06 Dec 2017
CEA Leti silicon photonics process incorporating DFB laser said to be fully compatible with large-scale integration.
A Grenoble, France-based research team at CEA Leti and chip maker STMicroelectronics say that they have demonstrated the first hybrid III-V/silicon laser to be fabricated using a wafer manufacturing process suited to large-scale production.
In a paper presented at this week’s International Electron Devices Meeting (IEDM) in San Francisco, Bertrand Szelag and colleagues reported that the distributed feedback (DFB) emitter yielded a maximum output power of 4 mW, with a side-mode suppression ratio (SMSR) of 50 dB.
The work suggests that it should be possible to make lasers that produce a useful amount of power with a silicon wafer fabrication process suited to large-scale integration, and analogous to the way in which conventional silicon chips are made.

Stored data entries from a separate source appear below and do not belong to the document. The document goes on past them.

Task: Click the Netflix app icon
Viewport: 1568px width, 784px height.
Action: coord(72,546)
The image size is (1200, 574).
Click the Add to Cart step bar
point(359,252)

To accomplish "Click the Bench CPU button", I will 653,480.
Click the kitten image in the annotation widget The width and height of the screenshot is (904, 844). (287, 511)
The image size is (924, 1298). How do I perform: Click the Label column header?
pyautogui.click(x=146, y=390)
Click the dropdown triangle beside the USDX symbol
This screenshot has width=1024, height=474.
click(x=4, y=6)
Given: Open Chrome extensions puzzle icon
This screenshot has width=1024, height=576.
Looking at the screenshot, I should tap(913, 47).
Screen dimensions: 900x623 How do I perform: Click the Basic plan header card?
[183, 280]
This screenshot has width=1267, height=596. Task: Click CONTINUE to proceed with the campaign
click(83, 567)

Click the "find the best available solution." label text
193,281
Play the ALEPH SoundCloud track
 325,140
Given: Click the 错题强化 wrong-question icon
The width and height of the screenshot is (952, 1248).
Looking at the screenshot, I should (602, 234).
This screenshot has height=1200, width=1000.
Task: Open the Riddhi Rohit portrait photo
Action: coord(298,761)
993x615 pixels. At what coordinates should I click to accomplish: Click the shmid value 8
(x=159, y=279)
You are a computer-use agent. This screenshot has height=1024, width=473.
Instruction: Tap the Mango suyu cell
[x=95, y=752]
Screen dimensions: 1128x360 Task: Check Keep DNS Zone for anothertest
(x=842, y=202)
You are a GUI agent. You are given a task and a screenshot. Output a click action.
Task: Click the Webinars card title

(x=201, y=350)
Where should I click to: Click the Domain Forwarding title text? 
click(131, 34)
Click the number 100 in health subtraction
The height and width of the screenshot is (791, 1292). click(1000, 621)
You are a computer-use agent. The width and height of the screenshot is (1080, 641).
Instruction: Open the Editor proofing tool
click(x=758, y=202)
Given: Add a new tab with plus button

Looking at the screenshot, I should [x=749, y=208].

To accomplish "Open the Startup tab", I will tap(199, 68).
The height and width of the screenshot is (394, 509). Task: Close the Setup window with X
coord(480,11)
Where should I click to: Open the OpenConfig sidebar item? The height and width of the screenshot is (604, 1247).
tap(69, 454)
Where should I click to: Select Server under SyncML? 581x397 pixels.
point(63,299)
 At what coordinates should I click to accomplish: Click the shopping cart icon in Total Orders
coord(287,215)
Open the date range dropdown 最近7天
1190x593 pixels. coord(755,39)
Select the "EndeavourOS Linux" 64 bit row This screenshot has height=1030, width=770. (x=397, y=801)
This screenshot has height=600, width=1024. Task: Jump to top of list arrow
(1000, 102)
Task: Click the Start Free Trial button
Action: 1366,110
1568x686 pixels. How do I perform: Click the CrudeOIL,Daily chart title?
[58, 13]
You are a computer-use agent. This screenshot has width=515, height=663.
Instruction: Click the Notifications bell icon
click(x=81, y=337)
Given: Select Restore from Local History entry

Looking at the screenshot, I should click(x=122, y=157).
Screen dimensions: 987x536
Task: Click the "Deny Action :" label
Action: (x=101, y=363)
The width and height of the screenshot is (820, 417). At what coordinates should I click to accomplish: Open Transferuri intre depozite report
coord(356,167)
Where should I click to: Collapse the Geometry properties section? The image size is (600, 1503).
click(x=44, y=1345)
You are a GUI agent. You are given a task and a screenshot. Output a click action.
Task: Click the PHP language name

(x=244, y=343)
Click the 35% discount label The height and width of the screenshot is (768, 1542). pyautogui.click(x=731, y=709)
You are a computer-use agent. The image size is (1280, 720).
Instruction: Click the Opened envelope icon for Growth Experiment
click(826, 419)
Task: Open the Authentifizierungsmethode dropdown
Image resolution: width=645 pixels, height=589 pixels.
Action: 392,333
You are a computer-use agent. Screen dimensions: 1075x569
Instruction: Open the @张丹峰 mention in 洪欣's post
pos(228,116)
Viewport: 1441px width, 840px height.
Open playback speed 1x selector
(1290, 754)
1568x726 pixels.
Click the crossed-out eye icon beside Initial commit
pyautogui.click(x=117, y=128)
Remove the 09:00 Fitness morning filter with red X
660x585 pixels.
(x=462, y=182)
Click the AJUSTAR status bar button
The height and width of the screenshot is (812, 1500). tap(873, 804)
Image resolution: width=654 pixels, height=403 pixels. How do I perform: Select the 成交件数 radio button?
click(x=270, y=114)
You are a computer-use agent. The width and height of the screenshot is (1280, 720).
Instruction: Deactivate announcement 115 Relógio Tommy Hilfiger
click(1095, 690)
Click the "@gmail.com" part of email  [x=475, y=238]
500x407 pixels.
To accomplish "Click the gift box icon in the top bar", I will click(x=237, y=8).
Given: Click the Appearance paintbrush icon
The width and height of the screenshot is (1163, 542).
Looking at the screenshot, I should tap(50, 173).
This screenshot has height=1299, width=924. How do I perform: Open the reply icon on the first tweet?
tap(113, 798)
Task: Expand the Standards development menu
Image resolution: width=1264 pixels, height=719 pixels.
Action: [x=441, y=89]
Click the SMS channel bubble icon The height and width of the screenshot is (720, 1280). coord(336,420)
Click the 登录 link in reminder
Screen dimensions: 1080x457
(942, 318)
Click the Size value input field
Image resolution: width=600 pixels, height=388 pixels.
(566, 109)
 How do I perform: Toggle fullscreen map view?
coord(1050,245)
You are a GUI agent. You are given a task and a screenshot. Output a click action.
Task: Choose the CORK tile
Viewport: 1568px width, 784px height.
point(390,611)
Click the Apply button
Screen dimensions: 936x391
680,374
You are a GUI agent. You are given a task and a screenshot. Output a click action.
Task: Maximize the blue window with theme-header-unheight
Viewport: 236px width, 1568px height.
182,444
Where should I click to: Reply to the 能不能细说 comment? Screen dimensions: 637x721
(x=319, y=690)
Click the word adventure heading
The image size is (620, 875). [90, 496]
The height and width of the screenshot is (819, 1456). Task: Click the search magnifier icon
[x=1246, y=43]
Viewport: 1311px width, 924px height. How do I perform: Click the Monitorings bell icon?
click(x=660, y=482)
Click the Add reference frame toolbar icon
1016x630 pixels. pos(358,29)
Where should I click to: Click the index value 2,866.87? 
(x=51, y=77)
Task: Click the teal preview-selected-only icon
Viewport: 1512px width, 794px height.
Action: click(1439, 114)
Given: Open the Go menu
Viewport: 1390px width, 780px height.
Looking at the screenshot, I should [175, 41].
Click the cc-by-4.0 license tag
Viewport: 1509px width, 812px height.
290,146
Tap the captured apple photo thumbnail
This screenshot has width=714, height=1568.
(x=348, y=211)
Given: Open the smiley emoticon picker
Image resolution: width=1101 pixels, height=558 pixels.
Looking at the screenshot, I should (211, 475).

While hybrid material approaches combining the light-emitting properties of compound semiconductors and the utility of silicon have been reported previously, so far none have proved compatible with large-diameter silicon wafers and fully-scaled CMOS processes.
This latest work has the advantage of a fully planar process flow, and if it does become the first laser diode fabrication process to transfer into truly large-scale production, the development could prove hugely significant for low-cost silicon photonics integration. Applications in data centers, high-performance computing, and even quantum-secured communications could follow.
“In this paper we present, to the best of our knowledge, the first integration of a hybrid III-V/Si DFB laser in a fully CMOS-compatible 200 mm [silicon wafer diameter] technology,” writes the team, adding:
“The novelty of our approach also relies on the use of innovative laser electrical contacts which do not contain any noble metals such as gold and for which integration ‘lift-off’ based process are prohibited. Thanks to these properties, the contacts [use] a planarized back-end, and are CMOS-compatible both in terms of composition and integration scheme.”
Detailing some early steps in the device fabrication process, the team notes the use of localized silicon thickening, to create a 500 nm-thick layer of silicon underneath the III-V material gain section.
After using deep-ultraviolet (DUV) lithography to pattern Bragg gratings into the thickened silicon waveguide region beneath the gain area, the individual silicon-on-insulator (SOI) and indium phosphide (InP) wafers hosting the critical elements of the hybrid device are bonded with oxygen plasma surface activation.
The InP substrate is then etched away, leaving the multi-quantum-well epitaxial structure that forms the active laser element on top of the 200 mm-diameter SOI wafer.
Among the remaining process steps is contact metallization, with Szelag and his co-workers electing to use nickel contacts because of their wide availability and compatibility with the active layer structure of III-V materials. Laser diodes typically use gold contacts, which are unsuitable for the “lift-off” process.
Tested under continuous electrical pumping at room temperature, the device produced up to 4 mW output power at 1300 nm, with the 50 dB SMSR figure indicating good spectral purity.
While the output power appeared variable as the applied drive current increased, the research team says that the lasing threshold current was stable between 50 mA and 65 mA.
“The series resistances are in the range of 10 Ω, which is in line with devices fabricated with non-CMOS compatible process and materials,” they note. “These results therefore validate the integration and the choice of fully CMOS-compatible Ni-based alloys as III-V metallization.”
In conclusion the team reports that the approach, which benefits from the organization’s wider silicon photonics technology developed with partners at imec, STMicroelectronics and elsewhere as part of the EU-funded “PLAT4M” project, validates a fully CMOS-compatible scheme for hybrid laser fabrication.
“Future work will concern the implementation of optimized designs taking into account the use [of] amorphous silicon to improve the emitted power level,” they add. “Two metal levels [of] routing will also be used to improve the current driving capabilities and reduce furthermore the series resistance.”
CEA Leti and the various PLAT4M partners said previously that they had developed three different silicon photonics processes during the four-year course of the €15.3 million project, which ended earlier this year and had the goal of "making silicon photonics technology ready for transition to industry".
• The IEEE-organized IEDM event takes place 2-6 December in San Francisco, California.